Docs durchsuchen

Features

Kuratierte Threat Feeds statt riskanter Rohlisten

Wie Cybora aus OSINT, kommerziellen Feeds, Sensorik und realen Signalen einen firewall-tauglichen Threat Feed ableitet.

Zuletzt aktualisiert: 26. Juni 2026

Auf dieser Seite

Ein guter Firewall-Feed ist nicht einfach eine möglichst große Liste. Rohdaten enthalten Dubletten, alte Einträge, widersprüchliche Quellen, unklare Kategorien und Signale, die für produktives Blocking zu riskant sind. Cybora kuratiert diese Signale, bevor sie als Feed ausgeliefert werden.

Die Kuration ist der eigentliche Wert des Dienstes. Sie reduziert den Aufwand, den ein Admin sonst selbst leisten müsste: Quellen vergleichen, Einträge normalisieren, veraltete Daten entfernen, riskante Ziele prüfen und die Liste in ein Format bringen, das die Firewall wirklich konsumieren kann.

Die Kurationskette

Cybora orientiert sich an einer einfachen technischen Kette:

Quelle -> beobachtetes Verhalten -> unabhängige Evidenz -> Confidence -> Kollateralschaden -> Aging -> Feed-Auslieferung

Diese Kette ist bewusst stärker als ein einzelner Reputation-Treffer. Ein Indikator wird wertvoller, wenn er frisch ist, mehrfach beobachtet wurde, zu einem klaren Verhalten passt und keine offensichtlichen Risiken für legitime Business-Infrastruktur erzeugt.

Der Verhaltensbezug ist entscheidend. Eine IP ist nicht nur “schlecht”, weil sie in einer Liste steht. Relevant ist, ob sie zum Beispiel durch Scanning, Exploit-Versuche, Botnet-Kommunikation, Phishing, Malware-Auslieferung oder wiederholte Credential-Angriffe auffällt. Mehr dazu steht im Artikel Behavior-based Signals.

Warum Rohlisten problematisch sind

Öffentliche Listen können sehr nützlich sein, sind aber selten direkt für produktive Firewall-Policies optimiert. Typische Probleme sind:

  • veraltete IPs oder Domains, die heute legitim genutzt werden
  • gemischte Indikator-Typen in einer Datei
  • fehlende Aussage zur Frische des Signals
  • zu wenig Kontext für Shared Hosting, CDNs oder Cloud-Provider
  • Listen, die größer sind als die Kapazität bestimmter Firewall-Modelle

Cybora übernimmt solche Quellen deshalb nicht blind. Sie werden als Eingangssignale behandelt, nicht als fertige Blockliste.

Welche Quellen einfließen

Cybora nutzt öffentliche OSINT-Listen und kommerzielle Threat-Intel-Feeds weiterhin als wichtige Eingangssignale.
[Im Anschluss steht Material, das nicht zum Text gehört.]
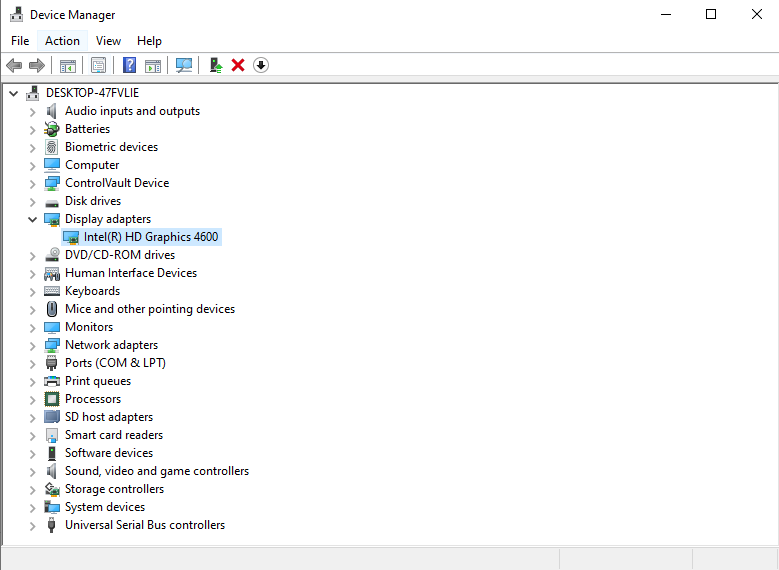Open the File menu
The width and height of the screenshot is (779, 570).
(x=20, y=41)
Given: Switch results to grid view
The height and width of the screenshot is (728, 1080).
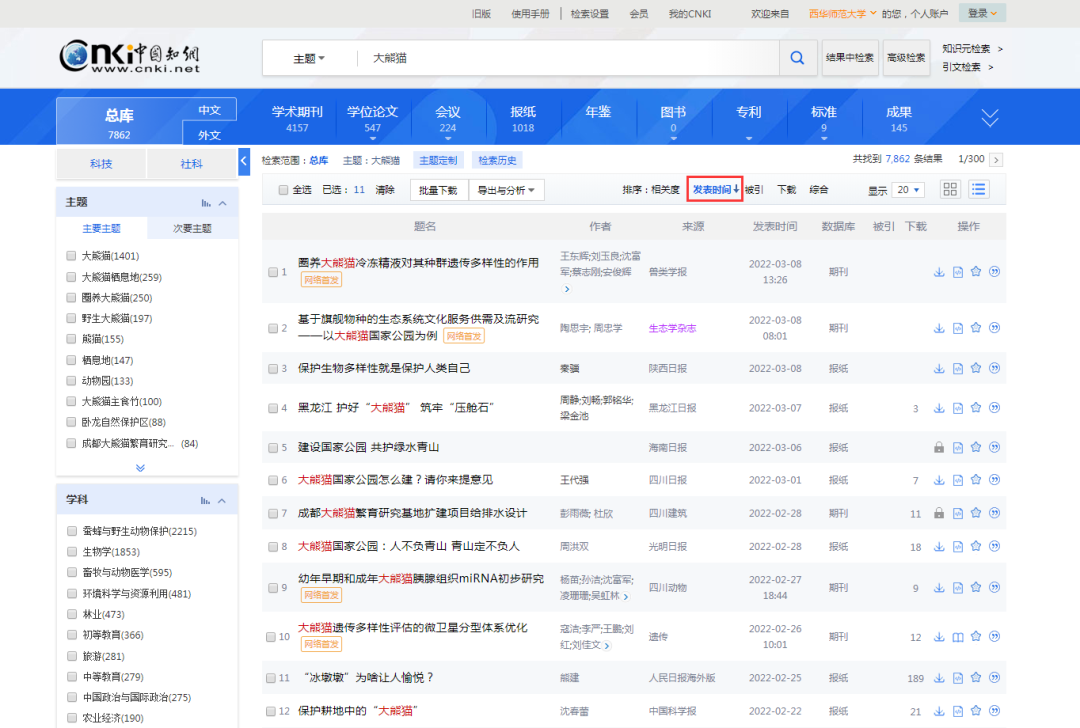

Dazu kommen eigene Honeypot- und Sensor-Daten, reale Firewall-Signale aus teilnehmenden produktiven Umgebungen und vorsichtig bewertete Identity-Signale wie wiederholte fehlgeschlagene Cloud-Logins aus mehreren unabhängigen Umgebungen.

Jede dieser Quellen hat Stärken und Grenzen. OSINT kann breit und schnell sein, aber alt oder kontextarm. Kommerzielle Feeds liefern zusätzliche Abdeckung, sind aber ebenfalls nicht automatisch firewall-tauglich. Honeypots sehen frühes Internet-Rauschen, reale Firewalls zeigen produktive Perimeter-Realität und Identity-Signale können Hinweise auf Passwortspraying oder Credential Stuffing geben.

Cybora behandelt diese Quellen deshalb als Signale, nicht als fertige Entscheidungen. Wertvoll werden sie durch Normalisierung, Deduplizierung, Korrelation, Frischebewertung und die Prüfung, ob ein Indikator mit vertretbarem Risiko in einer produktiven Firewall-Policy genutzt werden kann.

Was öffentlich bleibt und was intern bleibt

Öffentlich wichtig ist das Prinzip: Cybora kombiniert mehrere Signalarten, prüft sie auf Relevanz und liefert nur firewall-taugliche Indikatoren aus. Intern bleiben konkrete Gewichtungen, Schwellenwerte, Quellprioritäten und einzelne Partnerdetails. So bleibt der Prozess nachvollziehbar, ohne die eigentliche Kurationslogik offenzulegen.

Das technische Ausgabeformat ist im Artikel Feed-URL-Format und Lizenzschlüssel dokumentiert.